Paper detail

SnapshotNet: Self-supervised Feature Learning for Point Cloud Data Segmentation Using Minimal Labeled Data

Manually annotating complex scene point cloud datasets is both costly and error-prone. To reduce the reliance on labeled data, a new model called SnapshotNet is proposed as a self-supervised feature learning approach, which directly works on the unlabeled point cloud data of a complex 3D scene. The SnapshotNet pipeline includes three stages. In the snapshot capturing stage, snapshots, which are defined as local collections of points, are sampled from the point cloud scene. A snapshot could be a view of a local 3D scan directly captured from the real scene, or a virtual view of such from a large 3D point cloud dataset. Snapshots could also be sampled at different sampling rates or fields of view (FOVs), thus multi-FOV snapshots, to capture scale information from the scene. In the feature learning stage, a new pre-text task called multi-FOV contrasting is proposed to recognize whether two snapshots are from the same object or not, within the same FOV or across different FOVs. Snapshots go through two self-supervised learning steps: the contrastive learning step with both part and scale contrasting, followed by a snapshot clustering step to extract higher level semantic features. Then a weakly-supervised segmentation stage is implemented by first training a standard SVM classifier on the learned features with a small fraction of labeled snapshots.
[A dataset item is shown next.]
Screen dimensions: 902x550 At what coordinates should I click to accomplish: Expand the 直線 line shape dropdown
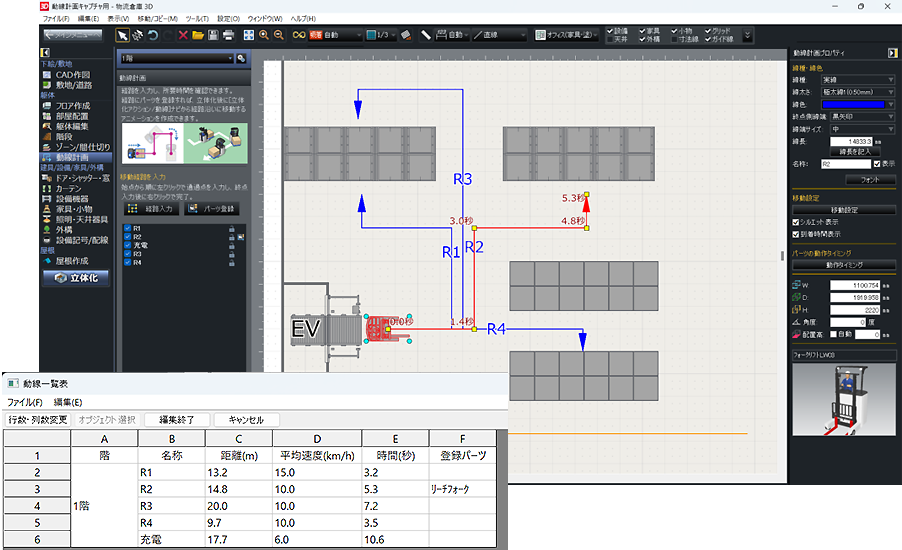point(502,35)
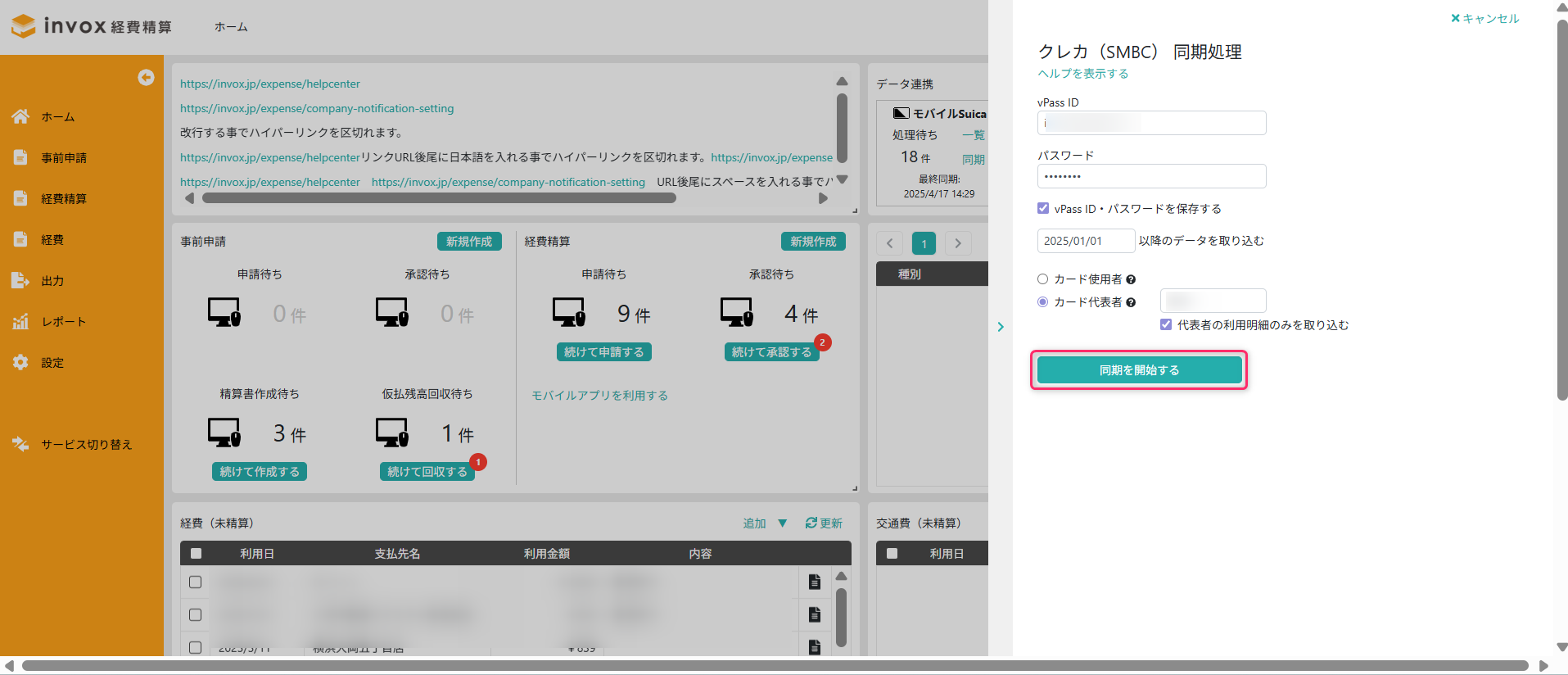
Task: Open settings gear icon in sidebar
Action: tap(20, 363)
The trained SVM is used to predict labels for input snapshots and predicted labels are converted into point-wise label assignments for semantic segmentation of the entire scene using a voting procedure. The experiments are conducted on the Semantic3D dataset and the results have shown that the proposed method is capable of learning effective features from snapshots of complex scene data without any labels. Moreover, the proposed method has shown advantages when comparing to the SOA method on weakly-supervised point cloud semantic segmentation.